Clearly we have to be careful in making any such assertions. There may be parallels, but we must use them cautiously. Moreover, in many of the areas where we might be interested, clinical experimentation is not viable. Can we, for instance, experiment with the complex situations invoking genetic engineering? Can we entertain social engineering, in the sense of experimenting with people’s lives? To be sure, politicians do it all the time, but the results can prove horrendous as in Russia between the wars.
On the other hand, there is no risk in developing sensible working hypotheses about our complex human existence, nor in testing these hypotheses against historical and contemporary human experience. In the real, complex world, it is often not practicable to conduct neat, clinical experiments such as those which scientists and engineers generally employ. The notion of neat experiments to address complex issues is, perhaps, a non sequitur, since the very complexity of the issue confounds the process of simplification essential to neat models and experiments. In other words, if we make the problem simple enough to model or for experiment, are we then addressing complexity at all?
Seekers after the Theory of Everything face not-dissimilar problems. Many of the phenomena about which they would like to experiment are galactic or super-galactic in nature, laboratory experiments are not feasible, and researchers must resort to developing theories and models which, if they behave as the observed Universe, offer potential insight. There is, at the time of writing, for instance, no direct evidence for the existence of Black Holes, although many scientists behave as though they are real stellar objects.
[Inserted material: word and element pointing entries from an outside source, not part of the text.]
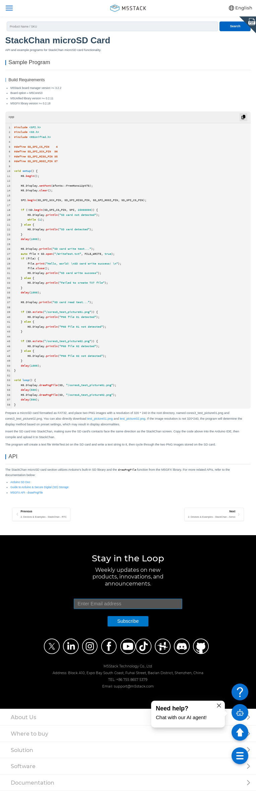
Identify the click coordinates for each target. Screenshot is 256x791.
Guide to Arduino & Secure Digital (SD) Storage (39, 487)
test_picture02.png (132, 418)
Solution (22, 750)
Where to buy (29, 733)
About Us (23, 717)
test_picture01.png (100, 418)
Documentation (32, 782)
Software (23, 766)
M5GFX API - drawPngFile (26, 492)
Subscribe (128, 621)
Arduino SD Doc (20, 482)
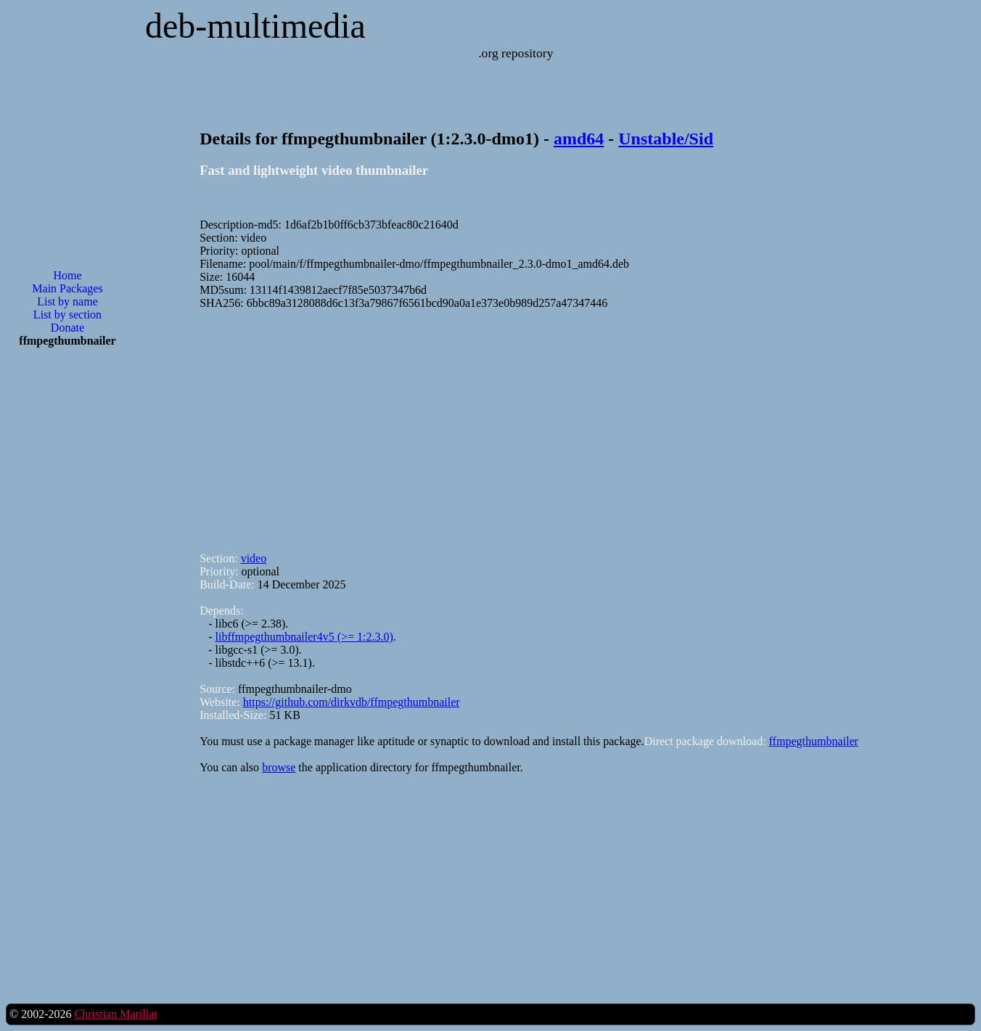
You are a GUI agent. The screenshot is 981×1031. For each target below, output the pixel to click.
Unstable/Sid (665, 138)
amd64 (579, 138)
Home (67, 275)
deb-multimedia (255, 26)
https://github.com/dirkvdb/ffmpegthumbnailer (351, 702)
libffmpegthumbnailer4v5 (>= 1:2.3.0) (304, 636)
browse (278, 767)
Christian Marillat (115, 1014)
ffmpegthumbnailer (813, 741)
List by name (67, 301)
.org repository (515, 53)
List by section (67, 314)
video (254, 558)
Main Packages (67, 288)
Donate (67, 327)
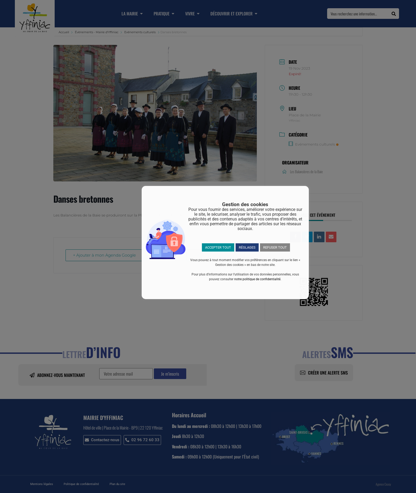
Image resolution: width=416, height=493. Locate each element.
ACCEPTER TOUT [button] (218, 247)
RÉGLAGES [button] (247, 247)
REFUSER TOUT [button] (275, 247)
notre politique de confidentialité (257, 279)
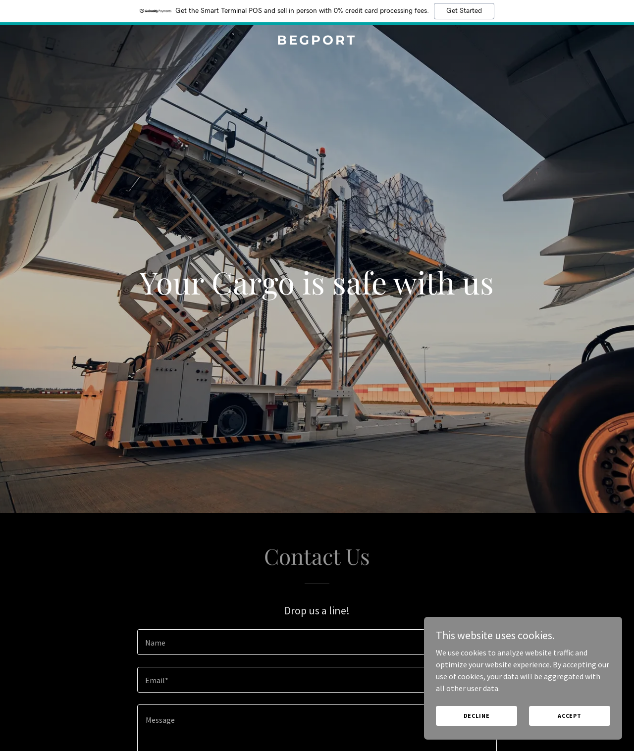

Lack of experimentation is anathema to many engineers and hard scientists - perhaps that is why we lack a Theory of Complexity. On the other hand, the ubiquitous computer is coming to our rescue as new machines continually increase our ability to model more and more complexity in greater and greater detail. It is not yet possible to consider a complete representation of almost anything in a computer model. The number of molecules and their mutual interactions in a single drop of water would defeat representation in most computers. A complete computer-model of a human would have to be as complex as the human, thereby defeating the object. The complete model of a society would contain not only the complexity of each human, but the complexities of their mutual interactions, and is out of the question. Modelling of some sort, involving some abstraction, is valuable; the nature and validity of that abstraction is crucial.